By Mike Everleth ⋅ July 15, 2018

Poster for the 1970 New York Underground Film Festival

The New York Underground Film Festival that the avant-garde, experimental and degenerate film world is familiar with began in 1994 and lasted until it’s 15th edition in 2008.

However, the Underground Film Journal has recently uncovered that there was a previous New York Underground Film Festival — in 1970! This event is totally unconnected to the ’90-’00s era festival and featured a weeklong series of screenings in mid-October of that year, from October 12 to 19.

The festival was held “upstairs” at the notorious art world hangout spot Max’s Kansas City, located at 213 Park Avenue South. Most nights featured screenings of work by a singular filmmaker; while Saturday, Oct. 17 had a “Matinee” of Shorts” by several filmmakers.

Beyond the list of filmmakers who screened work, there is very little information about the 1970 NYUFF. Most of what the Journal knows about the festival comes from participant Anton Perich, who shared with us the promotional poster that you see above.

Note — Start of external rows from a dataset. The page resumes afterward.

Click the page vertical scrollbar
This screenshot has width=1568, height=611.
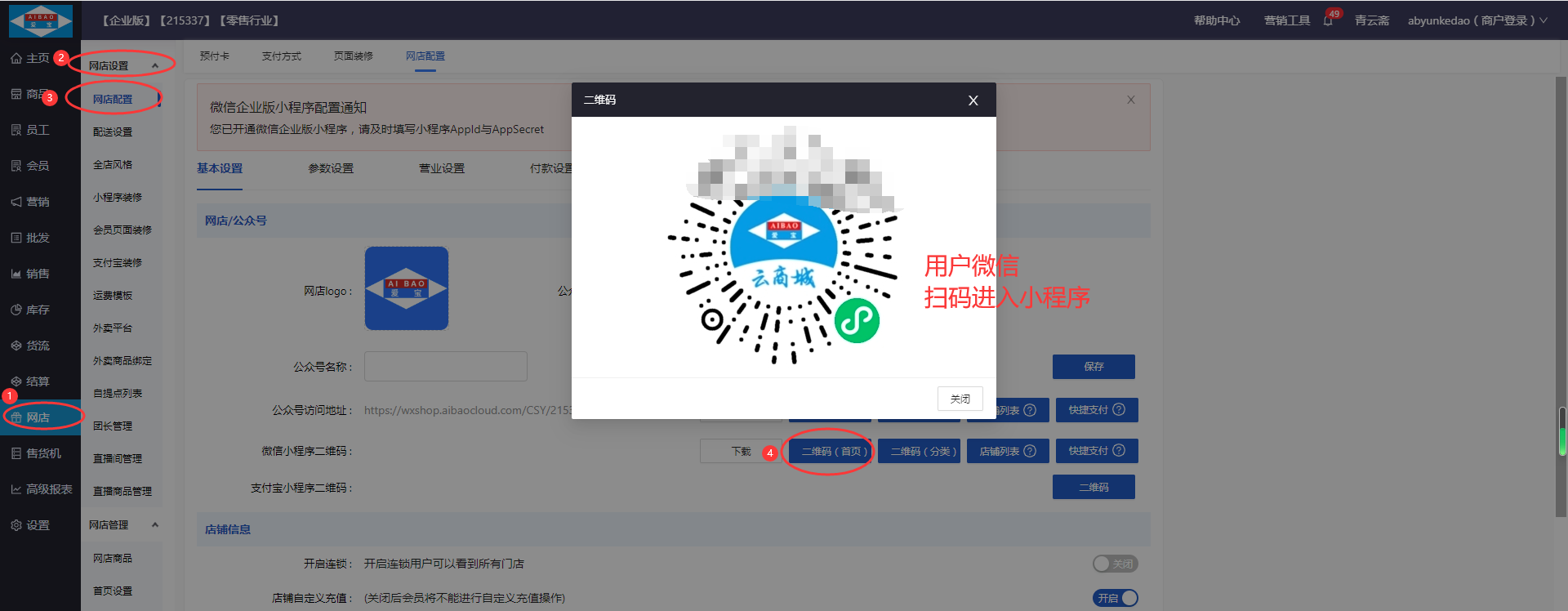1561,294
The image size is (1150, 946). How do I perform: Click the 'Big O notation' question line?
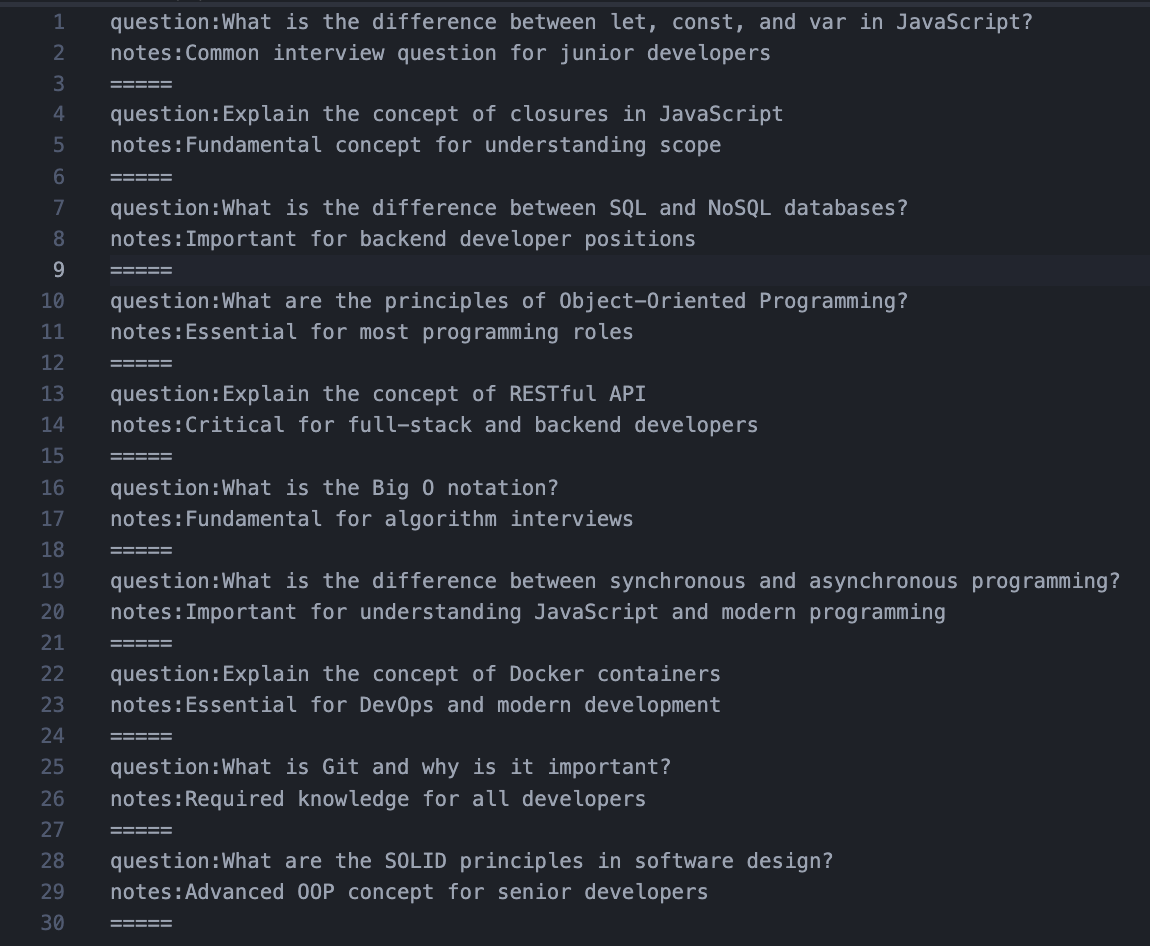[x=334, y=487]
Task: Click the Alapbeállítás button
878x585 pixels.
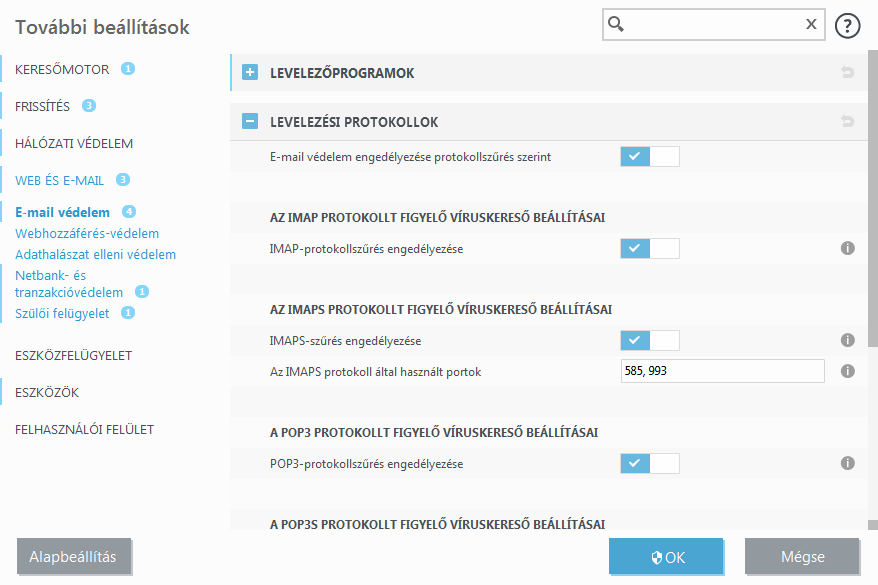Action: (x=74, y=556)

At the time, Perich was a recent transplant to New York City from France who occasionally worked at Max’s as a busboy. Perich, an artist, would document the goings-on at Max’s in Super 8 film and photographs. He tells the journal that the films he shot at Max’s were screened on the 17th and that the people in the films were also in the audience watching, people such as Jack Smith, Francis Francine, Candy Darling, Ruby R., Mary Woronow, Tiger Morse, and Taylor Mead. You can watch segments of Perich’s Super 8 films in the Journal’s Forum.

Some of the filmmakers who screened work are very familiar names in the underground film world, such as Jack Smith, Andy Warhol, Taylor Mead, and Beverly and Tony Conrad. Other names — such as Bill Vehr, Fred Mogubgub, and Michel Auder — may be less well-known in the underground “canon” of the ’60s and ’70s, but have had significant film, art, and/or video careers. Perich would go on to become a raucous figure in the NYC public access TV scene and invent a precursor to the inkjet printer.

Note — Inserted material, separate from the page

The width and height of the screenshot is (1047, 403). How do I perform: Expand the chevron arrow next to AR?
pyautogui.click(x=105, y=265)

Other than what Perich has told the Journal, it’s unknown exactly what films screened at NYUFF ’70, but here are some of our thoughts:

By 1970, Jack Smith had begun retreating from making official “films” and was officially soured by the whole controversy surrounding his 1963 epic Flaming Creatures, so it’s unknown what films he would have preferred showing in 1970, although he did complete Song for Rent in 1969.

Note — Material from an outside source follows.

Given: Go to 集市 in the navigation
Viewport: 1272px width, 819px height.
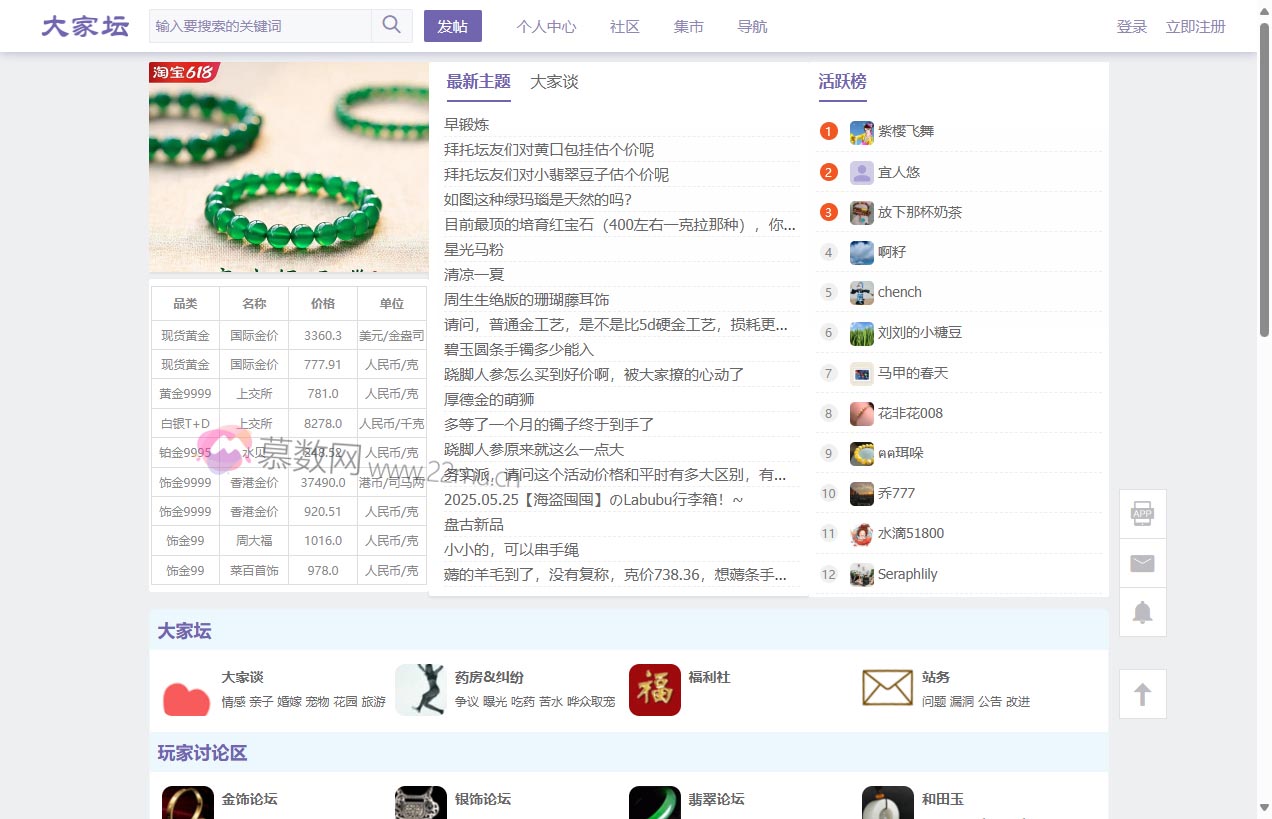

As far as the Journal knows, Taylor Mead never made his own films, so he must have screened work that he acted in, such as the films by Ron Rice, who had passed away in 1964. Mead also appeared in numerous Andy Warhol films. Warhol had pretty much given up directing movies himself and didn’t seem much interested in screening them anymore, so what he would have presented in 1970 is also curious.

Experimental filmmaker Tony Conrad collaborated on two films with his wife Beverly that were widely screened in 1970: Coming Attractions and Straight and Narrow, both of which may have been screened at NYUFF ’70.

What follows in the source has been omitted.